When I look at these links, what jumps out at me are the layers of systemization and optimization that we layer on top of the Web of information available to us as journalists (and to consumers of news.)
Make sense of your social media workflow, impose order on your notes on a story, gather, catalog, and cross-reference otherwise independent locations…
Maybe this is one of the important parts about the shift from existing as a newspaper to a news organization: The end product is no longer, naturally, ink-on-paper. The end product is the organization of information into something useful to the audience.
But that’s obvious, right?
(A few other sources of origin, from my point of view, for the above information presented as a bulleted list: @amandabee, @chanders, @niemanlab)
8-Bit NYC
A map of New York City, Legend of Zelda style. I’ll go on the record as wildly preferring this method to the “web visualized as subway map” approach that’s been so persistent in recent years. I will also approve of Super Mario Bros. 3 mappages.

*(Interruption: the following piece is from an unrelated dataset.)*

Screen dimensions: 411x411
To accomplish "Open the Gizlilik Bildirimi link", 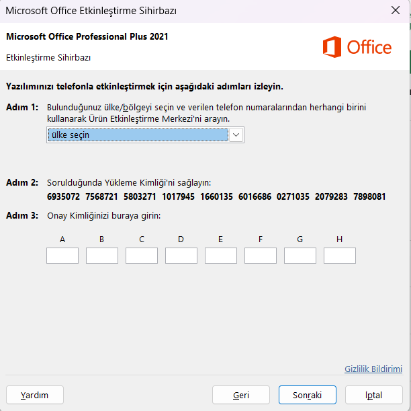I will pyautogui.click(x=373, y=369).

How to Make a US County Thematic Map Using Free Tools
Fantastic tutorial using Python, Beautiful Soup, and a few other free ingredients to cook up a visually attractive map.
Mediaspace > Industry News > News Map
A useful map and database of U.S. newspapers and their reported circulation, Web traffic numbers.
The EveryBlock source code
There it is. Now, build something useful.